Homologación del músculo
El ciclismo de hogaño, como la Europa comunitaria, busca la uniformización legislativa, la homologación del músculo que igual rinda en la escalada que en la pelea contra el horizonte, que baje y suba con la misma convicción que un ascensor, que arañe bonificaciones como si fueran fondos estructurales y ponga un día a la par el brumoso mar del Norte con la brisa luminosa y algo cínica del mar Mediterráneo. Induráin, como Bugno como Breukink, quizá ya no como LeMond, y menos aún como Delgado -generoso es fuerzo con sonrisa que la derrota no ha tornado en rictus- son los hombres de la hora presente.
Seguramente tenemos campeón para una temporada. Hoy en día igual se gana en el Golfo que en los Campos Elíseos con la precisión de las bombas y de los ciclistas inteligentes, que obtienen la raíz cuadrada del triunfo con la alquimia exacta del sudor y la rabia relegada al vestuario. Pero haríamos mal en añorar la pasión suicida de aquel Coppi que corría contra la muerte del Peyresourde al Galibier, de un Bartali que coronaba las montañas como un asceta en expiación, de un Anquetil que nació con el Tour alojado en la cabeza, o de un Merckx, el único tifón cuyo destino no ha sido Bangla Desh.

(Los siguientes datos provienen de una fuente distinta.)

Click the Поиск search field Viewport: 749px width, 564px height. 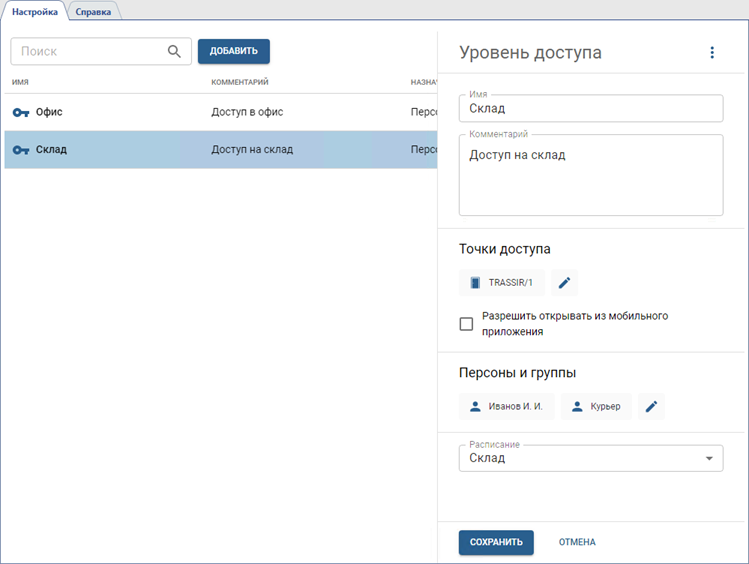point(88,52)
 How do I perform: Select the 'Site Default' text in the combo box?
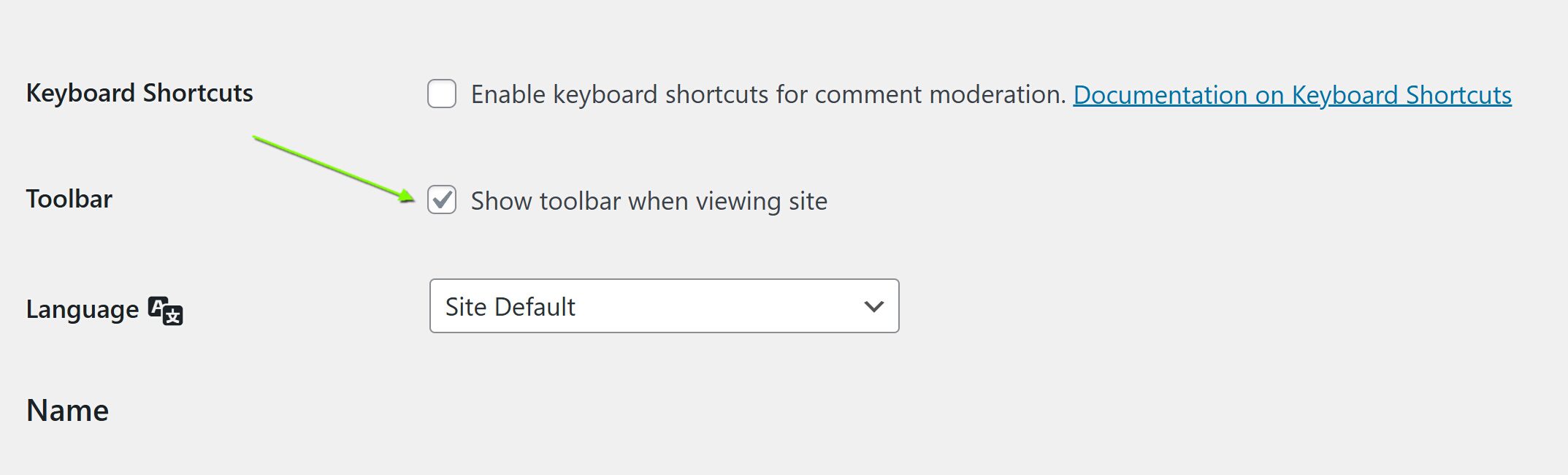(510, 307)
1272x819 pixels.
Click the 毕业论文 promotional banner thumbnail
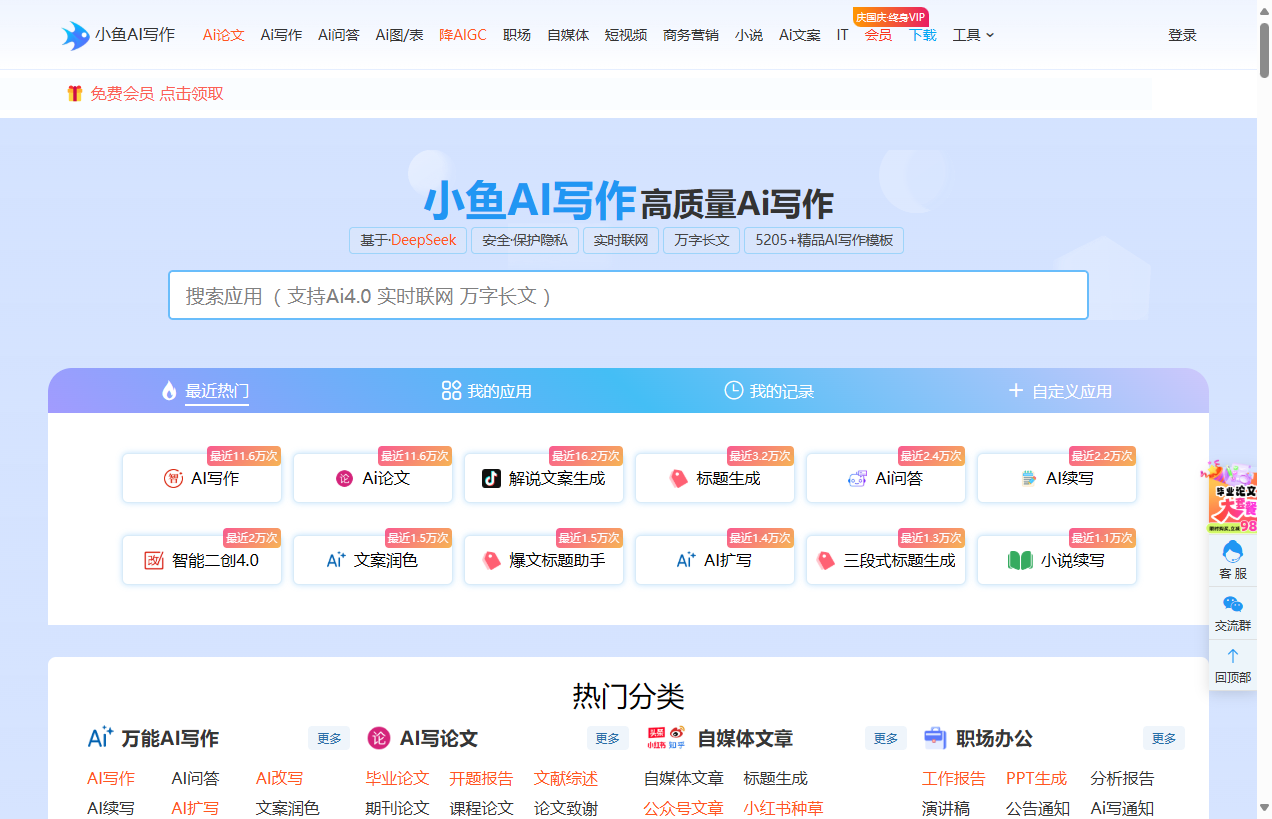click(x=1232, y=497)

Talleyrand solía decir que lo importante en la vida era definir lo inevitable y a renglón seguido pactar con ello; Induráin entiende y expresa la gravidez del momento hasta el punto de que, mejorando las expectativas del obispo de Autun, hace algo aún mejor que pactar con el destino; decide con su clase que, hoy por hoy, lo inevitable es simplemente su victoria.